Kitty blinked, and a tear fell down her cheek. "But your chickens," she choked. "Your chickens, you said they understood you. What happened to your chickens?"

"Avian flu," replied Seymour solemnly.

"I'm so sorry," was all she could say.

"So am I," he muttered, looking down at his coffee.


Kitty couldn't sleep. She couldn't stop thinking about him. He was just what she had been looking for. He was sweet but melancholy. He was so unique yet so very real, honest, and true to life. Like a nude photograph, Kitty thought to herself. All he wanted was to be loved, appreciated. Then it hit her like she had hit him. She could do it. She could save Seymour.


Waves crashed against the shore.

"I don't know about this," Seymour told her.

"Oh, come on. You said yourself, you have nothing to lose."

"How about my dignity? You may not realize it, but trying to kill myself was an attempt to hold onto what little shred of it I had left."

"You have to trust me, Seymour! I would never try to humiliate you. If anything, this is an art form that builds self-confidence!"

"For some reason, being in your little beach porno isn't raising my spirits."

"I told you, this isn't pornography, it's nude photography. There's a difference, you know. Now please, just bare with me for a few more minutes. Ha. That's an old nude photography joke. Funny, huh?"

Seymour forgot to laugh.

"Okay, just lie down on the edge of the shore there," she directed.

Kitty motioned to the topless woman waiting patiently on a beach towel.

"Okay, now Anastasia, I want you to go over and straddle him. We have to hurry and get this before the sun goes down completely. I'm going to take it right as the waves crash over the two of you. Okay, smile like you love to love him. There you go, that looks great. Now Seymour, I need you to place your left wing just above her butt cheek. PERFECT!"


"And here you'll find our latest addition to the gallery from break-out nude photographer, Kitty Monsoon." The docent pointed to the photograph on the wall, "This black and white still has become extremely popular all over the U.S. and is appropriately titled, 'I Love Chicken.'"
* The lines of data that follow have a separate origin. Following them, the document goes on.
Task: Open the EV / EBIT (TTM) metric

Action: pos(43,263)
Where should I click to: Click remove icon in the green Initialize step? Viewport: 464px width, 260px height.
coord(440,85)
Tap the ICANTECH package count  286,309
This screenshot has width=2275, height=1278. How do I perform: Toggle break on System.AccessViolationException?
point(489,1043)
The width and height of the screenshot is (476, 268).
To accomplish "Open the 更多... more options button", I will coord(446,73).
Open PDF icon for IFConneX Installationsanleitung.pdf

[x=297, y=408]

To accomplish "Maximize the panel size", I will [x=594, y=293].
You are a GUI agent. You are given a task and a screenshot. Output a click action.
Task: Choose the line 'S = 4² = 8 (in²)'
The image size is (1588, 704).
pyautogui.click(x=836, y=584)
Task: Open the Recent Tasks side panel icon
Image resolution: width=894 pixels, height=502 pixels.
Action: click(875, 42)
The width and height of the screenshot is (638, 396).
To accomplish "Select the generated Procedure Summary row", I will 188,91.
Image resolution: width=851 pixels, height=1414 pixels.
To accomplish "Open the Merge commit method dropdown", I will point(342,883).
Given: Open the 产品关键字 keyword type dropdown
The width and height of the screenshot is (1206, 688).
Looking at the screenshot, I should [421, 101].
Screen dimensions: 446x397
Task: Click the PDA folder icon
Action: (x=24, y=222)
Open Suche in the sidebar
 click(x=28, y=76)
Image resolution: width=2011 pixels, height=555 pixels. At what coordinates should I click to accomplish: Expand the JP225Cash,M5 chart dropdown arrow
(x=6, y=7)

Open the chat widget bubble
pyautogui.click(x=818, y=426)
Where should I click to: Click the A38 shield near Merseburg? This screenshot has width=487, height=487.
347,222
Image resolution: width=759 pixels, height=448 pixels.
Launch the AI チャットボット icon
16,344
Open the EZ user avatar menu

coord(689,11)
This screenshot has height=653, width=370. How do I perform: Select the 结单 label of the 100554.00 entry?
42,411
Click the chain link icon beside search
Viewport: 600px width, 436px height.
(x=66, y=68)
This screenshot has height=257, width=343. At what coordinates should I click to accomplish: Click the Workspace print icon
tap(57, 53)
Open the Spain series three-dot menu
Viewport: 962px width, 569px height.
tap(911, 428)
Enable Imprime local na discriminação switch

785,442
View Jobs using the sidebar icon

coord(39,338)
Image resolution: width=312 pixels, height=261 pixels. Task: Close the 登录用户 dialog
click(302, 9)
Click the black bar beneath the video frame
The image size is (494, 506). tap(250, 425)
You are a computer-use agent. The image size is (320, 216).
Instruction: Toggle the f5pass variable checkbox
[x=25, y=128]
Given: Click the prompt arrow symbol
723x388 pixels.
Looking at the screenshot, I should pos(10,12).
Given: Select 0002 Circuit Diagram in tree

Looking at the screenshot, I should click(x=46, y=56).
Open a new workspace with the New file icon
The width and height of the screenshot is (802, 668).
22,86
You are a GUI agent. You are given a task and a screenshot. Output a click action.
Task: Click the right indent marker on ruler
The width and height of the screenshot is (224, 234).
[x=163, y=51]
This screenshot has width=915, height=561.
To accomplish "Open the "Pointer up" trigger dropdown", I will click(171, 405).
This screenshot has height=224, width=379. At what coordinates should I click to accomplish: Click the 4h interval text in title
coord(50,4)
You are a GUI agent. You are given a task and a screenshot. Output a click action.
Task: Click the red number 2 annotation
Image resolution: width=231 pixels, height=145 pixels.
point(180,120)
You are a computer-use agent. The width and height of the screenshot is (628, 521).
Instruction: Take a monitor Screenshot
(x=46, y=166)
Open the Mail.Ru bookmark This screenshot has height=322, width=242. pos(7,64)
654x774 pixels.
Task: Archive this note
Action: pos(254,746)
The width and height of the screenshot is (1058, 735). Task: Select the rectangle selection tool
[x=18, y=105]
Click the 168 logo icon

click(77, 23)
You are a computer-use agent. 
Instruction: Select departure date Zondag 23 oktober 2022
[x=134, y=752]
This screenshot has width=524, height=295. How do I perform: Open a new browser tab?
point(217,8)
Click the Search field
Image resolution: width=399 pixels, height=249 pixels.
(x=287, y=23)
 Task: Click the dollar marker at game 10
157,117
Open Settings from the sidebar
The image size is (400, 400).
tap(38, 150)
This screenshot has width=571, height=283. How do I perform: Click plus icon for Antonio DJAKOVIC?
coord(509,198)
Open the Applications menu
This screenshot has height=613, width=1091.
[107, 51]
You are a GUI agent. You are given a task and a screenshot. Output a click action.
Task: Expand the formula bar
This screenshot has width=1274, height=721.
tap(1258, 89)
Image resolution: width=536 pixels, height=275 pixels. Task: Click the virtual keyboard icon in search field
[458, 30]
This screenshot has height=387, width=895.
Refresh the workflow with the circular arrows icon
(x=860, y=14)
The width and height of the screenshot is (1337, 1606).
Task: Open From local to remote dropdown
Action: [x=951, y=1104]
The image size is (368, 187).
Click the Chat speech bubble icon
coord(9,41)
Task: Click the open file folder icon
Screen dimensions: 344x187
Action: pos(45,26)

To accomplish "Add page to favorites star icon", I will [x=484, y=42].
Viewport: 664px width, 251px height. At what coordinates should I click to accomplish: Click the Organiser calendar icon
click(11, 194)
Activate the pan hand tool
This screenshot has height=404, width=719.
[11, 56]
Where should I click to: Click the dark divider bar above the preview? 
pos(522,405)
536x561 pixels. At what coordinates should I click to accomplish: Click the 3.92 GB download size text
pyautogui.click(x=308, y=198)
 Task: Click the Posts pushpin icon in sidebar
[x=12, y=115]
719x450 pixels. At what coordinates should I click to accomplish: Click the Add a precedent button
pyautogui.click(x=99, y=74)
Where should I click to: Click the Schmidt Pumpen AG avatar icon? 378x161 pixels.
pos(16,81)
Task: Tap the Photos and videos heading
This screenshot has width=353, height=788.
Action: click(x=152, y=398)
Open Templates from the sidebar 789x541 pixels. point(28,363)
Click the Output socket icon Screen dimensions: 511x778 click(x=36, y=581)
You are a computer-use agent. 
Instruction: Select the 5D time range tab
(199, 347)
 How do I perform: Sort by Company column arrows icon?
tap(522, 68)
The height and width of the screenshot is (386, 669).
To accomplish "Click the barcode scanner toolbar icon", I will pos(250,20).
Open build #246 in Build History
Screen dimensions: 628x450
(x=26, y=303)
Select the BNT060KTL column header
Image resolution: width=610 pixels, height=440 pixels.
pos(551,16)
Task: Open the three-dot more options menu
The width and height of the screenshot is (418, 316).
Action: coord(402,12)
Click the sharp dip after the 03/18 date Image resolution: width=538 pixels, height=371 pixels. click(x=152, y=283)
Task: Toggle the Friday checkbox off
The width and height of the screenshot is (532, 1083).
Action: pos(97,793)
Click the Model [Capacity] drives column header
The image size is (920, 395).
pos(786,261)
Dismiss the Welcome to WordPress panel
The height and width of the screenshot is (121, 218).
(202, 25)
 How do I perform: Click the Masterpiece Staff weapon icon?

Seymour stood in the darkness.

In the back of his mind, he heard Kitty's voice, "We did it! We're famous! The papers say we're the hottest nude photographer-model team in the business! People love you, Seymour, they really love you!"

The evening the photograph had been developed, Kitty became aware of her attraction to him for the first time. When it was sold to the gallery, she stopped trying to hide her feelings.

An hour ago, she had stroked his feathers and whispered in his ear how much she wanted him. The shades were drawn and candles were lit, but when the time came, Seymour just couldn't go through with it.

"I don't want you to take the suit off if that's what you're worried about," she had told him, "I don't mind at all. In fact, I love you as that chicken, Seymour, I really do!"

Kitty's words sliced through his heart like Uncle Esteban had sliced through his only friends. His stomach began to burn with fury and horrifying realization.

He lost it.

Kitty didn't understand. She fell to her knees crying, begging to know what she had said or done wrong.

"You don't want to fuck me," he had screamed at her through tears, "YOU WANT TO FUCK THE CHICKEN!"

Now, standing alone in the dark of night, Seymour knew he had been wrong about her all along. She was just like everybody else. She didn't understand him at all.

It was "I Love Chicken," not "I Love Seymour."

With trembling hands, Seymour untied his mask, lifting it off his face. He unzipped the suit and let it fall to the ground. The cool night airbrushed against his naked skin.

Seymour found himself unable to breathe.

The bright headlights of an approaching train appeared in the distance.